__Job__:
Reproduce the records starting with the line that contains "Find the location" and going on through the end of the records, replacing "screenshot" with "screen capture" and leaving everything else unchanged. Omit the pictures from your answer.

__Provided data__:
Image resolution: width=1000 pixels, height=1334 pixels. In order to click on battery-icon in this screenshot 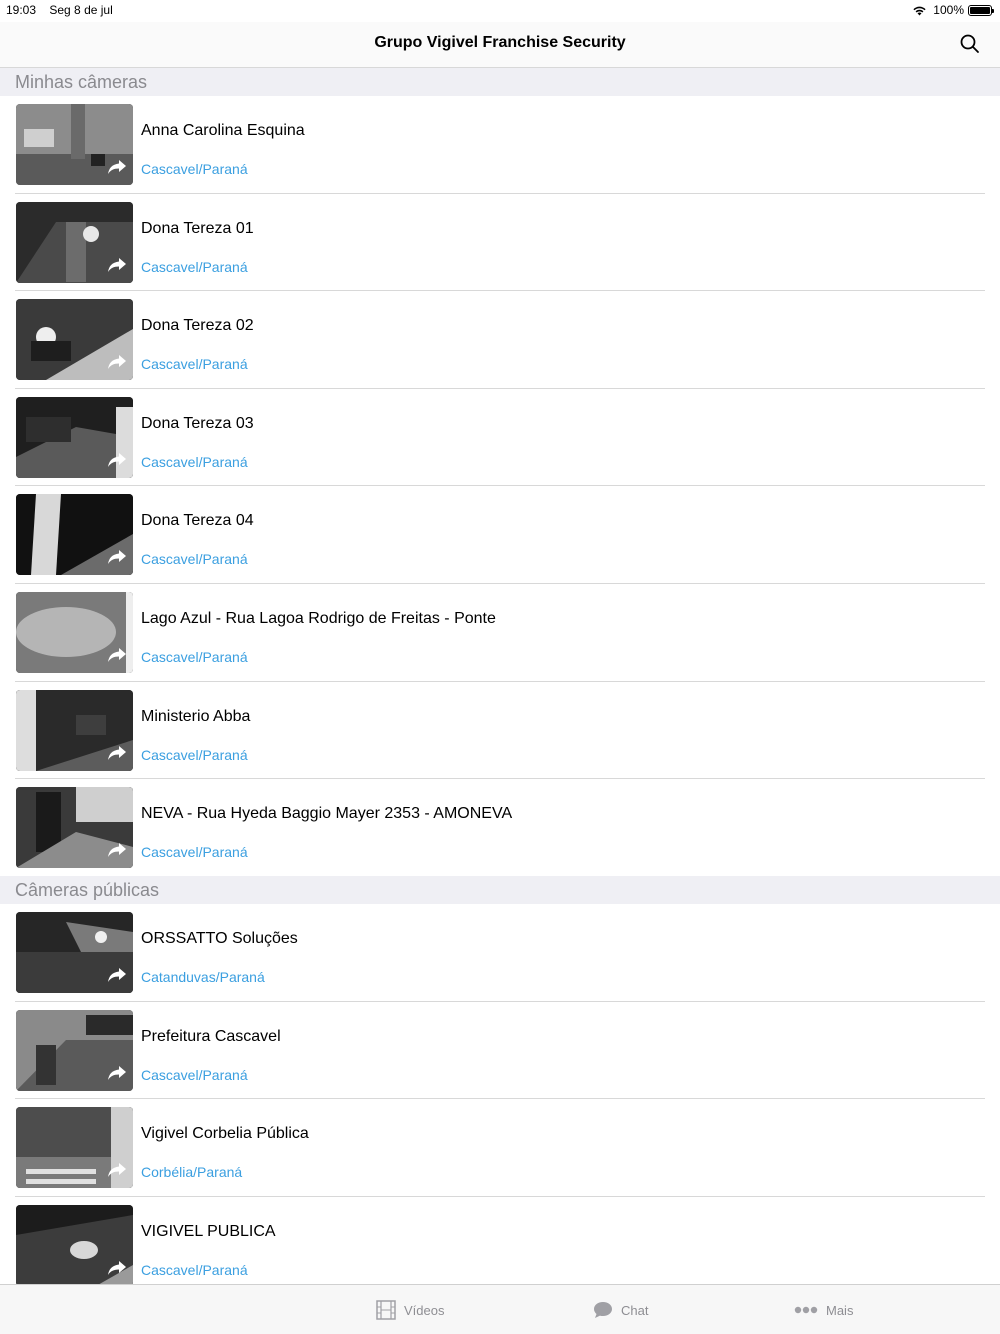, I will do `click(981, 10)`.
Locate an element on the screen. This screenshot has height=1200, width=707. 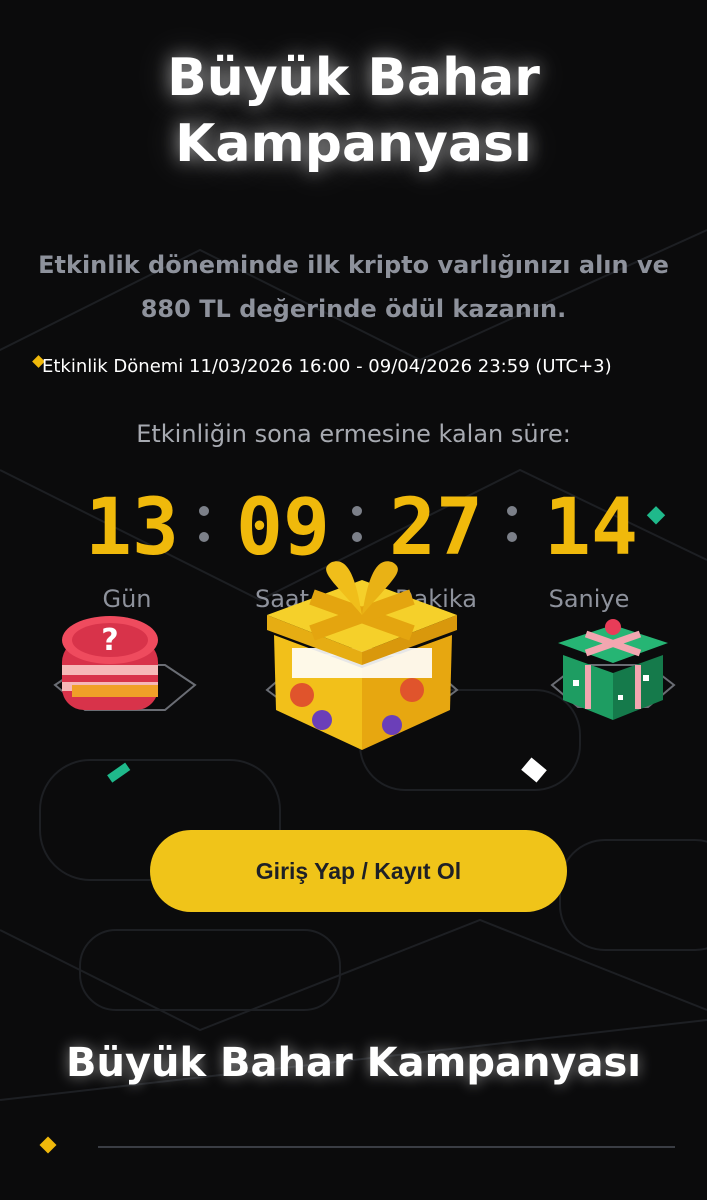
diamond-bullet-icon is located at coordinates (48, 1145).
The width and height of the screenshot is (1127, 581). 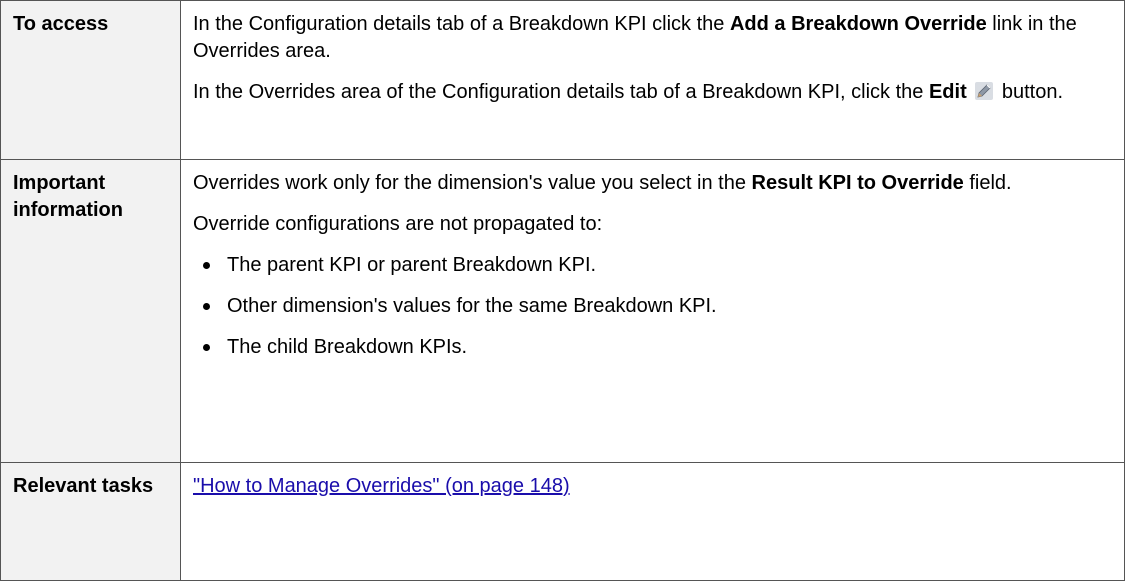 I want to click on text: field., so click(x=988, y=183).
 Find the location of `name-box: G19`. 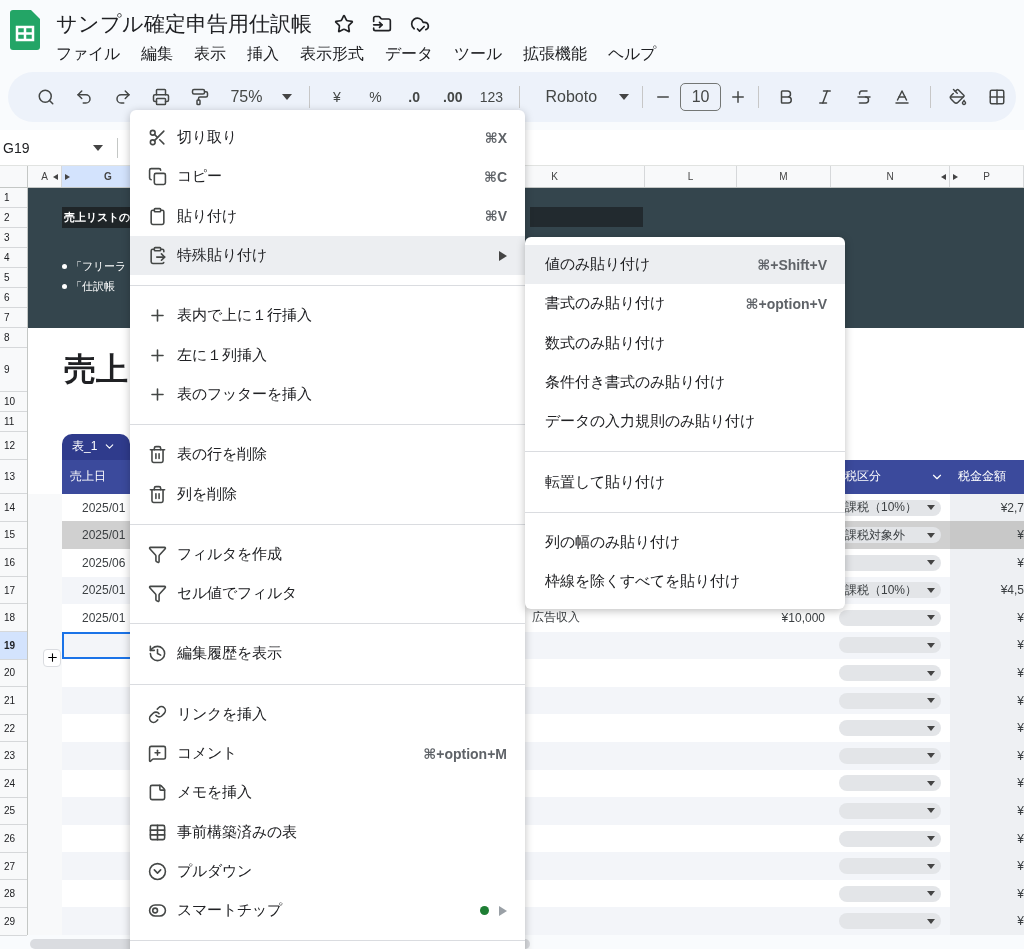

name-box: G19 is located at coordinates (16, 148).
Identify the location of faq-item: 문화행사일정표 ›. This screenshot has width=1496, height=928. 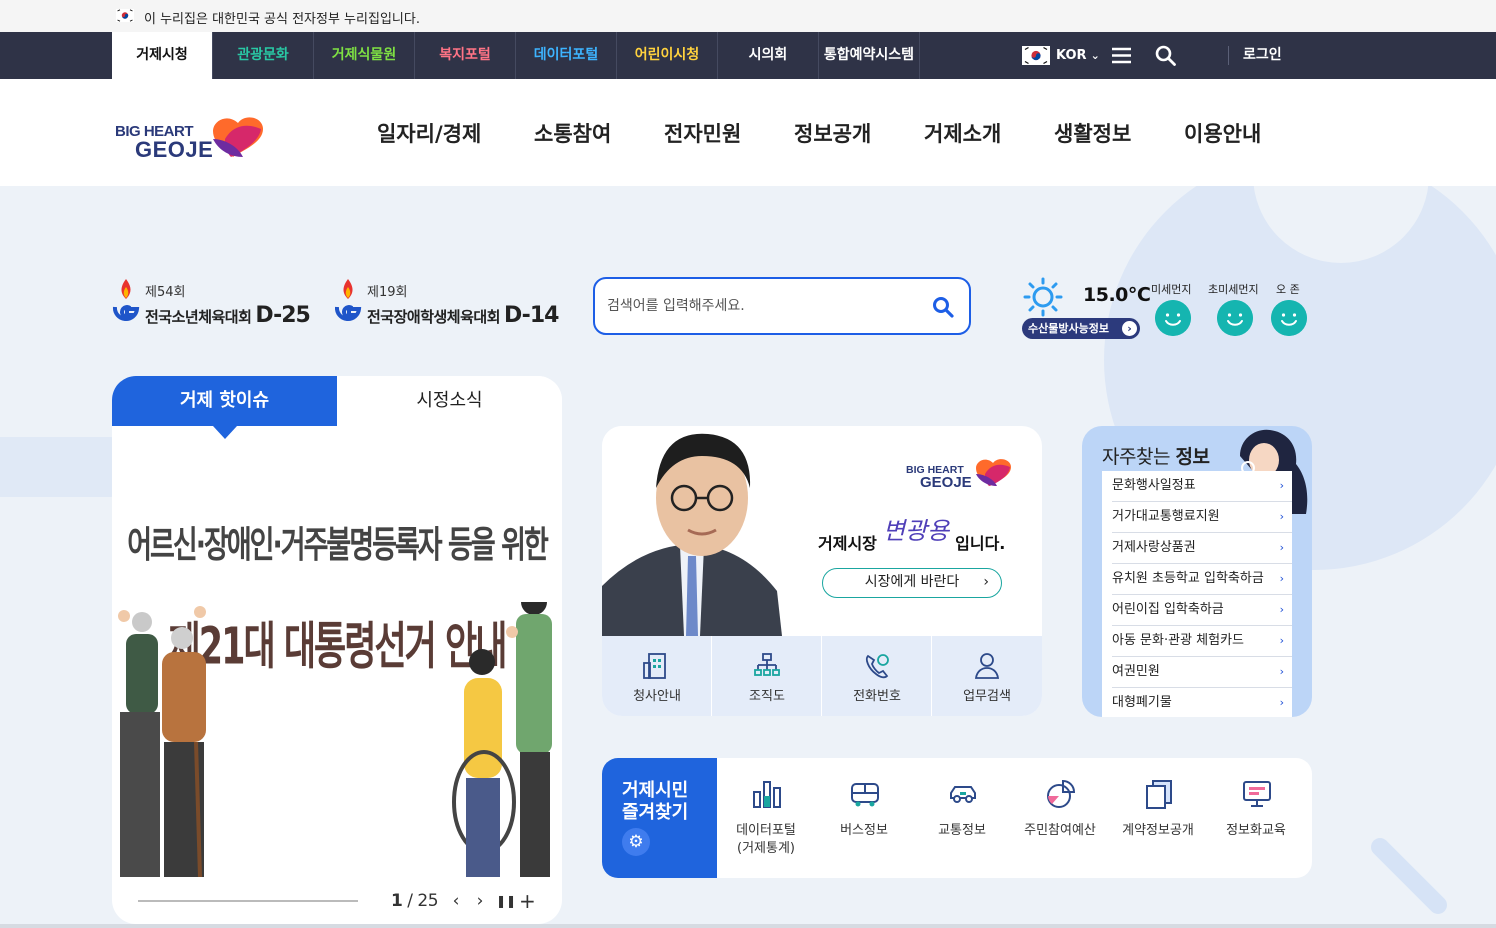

__Result of the exercise__:
 Find the location of `name-box: G19`. 

name-box: G19 is located at coordinates (16, 148).
Identify the location of faq-item: 문화행사일정표 ›. This screen capture has width=1496, height=928. 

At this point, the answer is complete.